-- Begin --

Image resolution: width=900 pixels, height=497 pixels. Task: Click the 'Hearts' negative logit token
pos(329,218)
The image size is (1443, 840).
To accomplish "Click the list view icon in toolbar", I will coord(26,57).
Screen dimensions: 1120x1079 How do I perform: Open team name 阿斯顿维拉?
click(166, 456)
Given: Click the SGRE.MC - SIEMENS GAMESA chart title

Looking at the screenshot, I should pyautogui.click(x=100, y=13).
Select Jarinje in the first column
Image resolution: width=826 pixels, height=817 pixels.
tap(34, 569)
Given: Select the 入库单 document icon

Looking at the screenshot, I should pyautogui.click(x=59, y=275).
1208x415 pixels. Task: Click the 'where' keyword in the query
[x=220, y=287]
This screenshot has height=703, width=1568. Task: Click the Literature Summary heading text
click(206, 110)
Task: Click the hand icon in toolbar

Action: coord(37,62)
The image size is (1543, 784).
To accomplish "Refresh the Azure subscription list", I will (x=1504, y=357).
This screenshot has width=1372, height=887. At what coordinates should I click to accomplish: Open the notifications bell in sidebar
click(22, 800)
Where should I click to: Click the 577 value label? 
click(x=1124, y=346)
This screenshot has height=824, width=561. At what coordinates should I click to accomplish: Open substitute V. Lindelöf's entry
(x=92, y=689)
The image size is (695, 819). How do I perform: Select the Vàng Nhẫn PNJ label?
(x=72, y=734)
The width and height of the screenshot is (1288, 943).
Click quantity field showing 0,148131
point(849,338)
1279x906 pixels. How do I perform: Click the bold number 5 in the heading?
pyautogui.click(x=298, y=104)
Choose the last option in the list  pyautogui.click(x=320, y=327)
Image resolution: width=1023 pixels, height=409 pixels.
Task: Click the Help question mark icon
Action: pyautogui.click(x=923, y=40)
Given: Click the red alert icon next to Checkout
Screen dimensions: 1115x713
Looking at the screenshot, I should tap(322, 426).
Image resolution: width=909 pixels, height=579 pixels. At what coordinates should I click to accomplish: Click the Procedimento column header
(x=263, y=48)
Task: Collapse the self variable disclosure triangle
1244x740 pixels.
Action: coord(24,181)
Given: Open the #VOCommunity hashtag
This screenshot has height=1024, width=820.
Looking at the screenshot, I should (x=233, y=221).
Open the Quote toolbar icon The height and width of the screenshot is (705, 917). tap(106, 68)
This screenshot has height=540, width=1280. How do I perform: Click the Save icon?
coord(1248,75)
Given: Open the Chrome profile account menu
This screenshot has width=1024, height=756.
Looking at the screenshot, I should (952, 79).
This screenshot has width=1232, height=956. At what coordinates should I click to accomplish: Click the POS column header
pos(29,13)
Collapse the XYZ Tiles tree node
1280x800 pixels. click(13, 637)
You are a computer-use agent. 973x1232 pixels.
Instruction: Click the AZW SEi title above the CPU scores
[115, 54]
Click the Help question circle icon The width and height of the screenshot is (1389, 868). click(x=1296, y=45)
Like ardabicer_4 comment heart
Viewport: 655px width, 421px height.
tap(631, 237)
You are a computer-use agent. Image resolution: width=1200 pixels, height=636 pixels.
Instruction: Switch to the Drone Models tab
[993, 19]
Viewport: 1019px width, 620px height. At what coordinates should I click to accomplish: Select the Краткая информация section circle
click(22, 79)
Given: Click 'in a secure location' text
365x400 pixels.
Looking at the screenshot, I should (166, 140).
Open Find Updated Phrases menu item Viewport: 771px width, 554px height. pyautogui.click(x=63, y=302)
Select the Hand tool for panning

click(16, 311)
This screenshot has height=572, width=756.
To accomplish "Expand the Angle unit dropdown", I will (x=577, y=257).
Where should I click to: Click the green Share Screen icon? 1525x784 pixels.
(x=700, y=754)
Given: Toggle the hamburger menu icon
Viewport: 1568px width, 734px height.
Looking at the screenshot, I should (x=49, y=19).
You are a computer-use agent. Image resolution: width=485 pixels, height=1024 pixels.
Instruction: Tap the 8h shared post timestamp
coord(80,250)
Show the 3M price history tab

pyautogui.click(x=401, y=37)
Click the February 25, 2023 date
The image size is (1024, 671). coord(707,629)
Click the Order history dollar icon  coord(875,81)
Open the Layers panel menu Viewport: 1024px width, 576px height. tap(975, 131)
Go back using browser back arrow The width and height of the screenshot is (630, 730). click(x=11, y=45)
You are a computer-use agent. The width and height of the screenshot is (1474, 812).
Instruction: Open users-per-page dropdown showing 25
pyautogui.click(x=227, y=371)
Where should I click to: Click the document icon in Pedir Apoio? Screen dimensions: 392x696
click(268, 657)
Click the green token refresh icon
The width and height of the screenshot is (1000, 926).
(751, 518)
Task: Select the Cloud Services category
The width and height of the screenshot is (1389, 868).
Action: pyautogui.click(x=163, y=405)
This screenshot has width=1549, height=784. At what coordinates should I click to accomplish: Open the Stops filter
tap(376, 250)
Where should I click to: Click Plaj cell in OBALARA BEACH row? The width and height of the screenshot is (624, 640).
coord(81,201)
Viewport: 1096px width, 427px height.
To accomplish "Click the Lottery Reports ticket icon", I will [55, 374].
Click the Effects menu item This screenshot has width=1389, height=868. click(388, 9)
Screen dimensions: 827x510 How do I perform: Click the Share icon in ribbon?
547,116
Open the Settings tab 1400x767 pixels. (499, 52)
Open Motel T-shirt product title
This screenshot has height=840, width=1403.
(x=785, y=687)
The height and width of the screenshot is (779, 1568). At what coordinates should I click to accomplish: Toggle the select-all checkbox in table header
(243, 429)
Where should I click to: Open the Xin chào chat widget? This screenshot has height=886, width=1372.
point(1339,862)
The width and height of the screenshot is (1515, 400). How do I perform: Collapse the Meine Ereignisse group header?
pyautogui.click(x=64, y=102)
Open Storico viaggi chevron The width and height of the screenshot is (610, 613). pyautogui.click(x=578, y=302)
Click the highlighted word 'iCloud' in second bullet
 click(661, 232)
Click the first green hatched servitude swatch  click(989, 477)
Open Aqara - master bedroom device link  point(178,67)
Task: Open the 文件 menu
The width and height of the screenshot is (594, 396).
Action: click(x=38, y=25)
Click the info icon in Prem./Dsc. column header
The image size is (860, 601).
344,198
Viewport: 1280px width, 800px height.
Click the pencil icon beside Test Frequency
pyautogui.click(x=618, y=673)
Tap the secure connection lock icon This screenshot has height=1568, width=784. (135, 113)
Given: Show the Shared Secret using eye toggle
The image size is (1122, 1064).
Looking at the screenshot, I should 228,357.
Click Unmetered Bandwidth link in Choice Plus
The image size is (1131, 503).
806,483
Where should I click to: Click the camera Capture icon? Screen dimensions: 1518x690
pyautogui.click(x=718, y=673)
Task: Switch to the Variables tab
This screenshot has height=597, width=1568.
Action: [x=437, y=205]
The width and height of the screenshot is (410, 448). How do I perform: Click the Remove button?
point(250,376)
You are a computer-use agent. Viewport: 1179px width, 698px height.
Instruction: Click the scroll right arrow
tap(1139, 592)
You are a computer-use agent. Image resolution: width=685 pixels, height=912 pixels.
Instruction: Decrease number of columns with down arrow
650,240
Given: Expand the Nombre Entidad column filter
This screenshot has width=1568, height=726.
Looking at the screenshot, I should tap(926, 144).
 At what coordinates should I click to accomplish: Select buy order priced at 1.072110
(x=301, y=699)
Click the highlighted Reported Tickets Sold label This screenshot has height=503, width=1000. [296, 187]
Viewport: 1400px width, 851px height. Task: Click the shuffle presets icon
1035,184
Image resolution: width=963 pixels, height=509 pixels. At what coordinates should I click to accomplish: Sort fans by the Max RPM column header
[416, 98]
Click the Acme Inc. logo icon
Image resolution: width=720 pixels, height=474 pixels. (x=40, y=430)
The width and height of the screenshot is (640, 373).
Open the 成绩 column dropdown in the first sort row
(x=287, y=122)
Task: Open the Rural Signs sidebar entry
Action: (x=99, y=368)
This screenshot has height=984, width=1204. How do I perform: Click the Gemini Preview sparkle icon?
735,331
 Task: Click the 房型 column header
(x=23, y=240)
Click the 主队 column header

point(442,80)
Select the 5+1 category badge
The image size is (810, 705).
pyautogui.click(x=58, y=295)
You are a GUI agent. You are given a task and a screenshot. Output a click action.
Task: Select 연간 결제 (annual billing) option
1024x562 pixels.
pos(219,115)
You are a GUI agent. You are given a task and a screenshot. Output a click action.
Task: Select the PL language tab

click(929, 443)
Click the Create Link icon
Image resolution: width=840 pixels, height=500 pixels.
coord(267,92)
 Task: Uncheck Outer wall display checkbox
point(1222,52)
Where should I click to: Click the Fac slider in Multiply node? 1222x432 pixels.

-- End --

## Work to do
Please switch "Output a click action" to "Return a click action" in the stretch from the line containing "Viewport: 1400px width, 851px" through the end of the lines, and write out that stretch with nothing else changed.

## Full answer
Viewport: 1400px width, 851px height. Task: Click the shuffle presets icon
1035,184
Image resolution: width=963 pixels, height=509 pixels. At what coordinates should I click to accomplish: Sort fans by the Max RPM column header
[416, 98]
Click the Acme Inc. logo icon
Image resolution: width=720 pixels, height=474 pixels. (x=40, y=430)
The width and height of the screenshot is (640, 373).
Open the 成绩 column dropdown in the first sort row
(x=287, y=122)
Task: Open the Rural Signs sidebar entry
Action: (x=99, y=368)
This screenshot has height=984, width=1204. How do I perform: Click the Gemini Preview sparkle icon?
735,331
 Task: Click the 房型 column header
(x=23, y=240)
Click the 主队 column header

point(442,80)
Select the 5+1 category badge
The image size is (810, 705).
pyautogui.click(x=58, y=295)
You are a GUI agent. You are given a task and a screenshot. Return a click action.
Task: Select 연간 결제 (annual billing) option
1024x562 pixels.
pos(219,115)
You are a GUI agent. You are given a task and a screenshot. Return a click action.
Task: Select the PL language tab

click(929, 443)
Click the Create Link icon
Image resolution: width=840 pixels, height=500 pixels.
coord(267,92)
 Task: Uncheck Outer wall display checkbox
point(1222,52)
Where should I click to: Click the Fac slider in Multiply node? 1222x432 pixels.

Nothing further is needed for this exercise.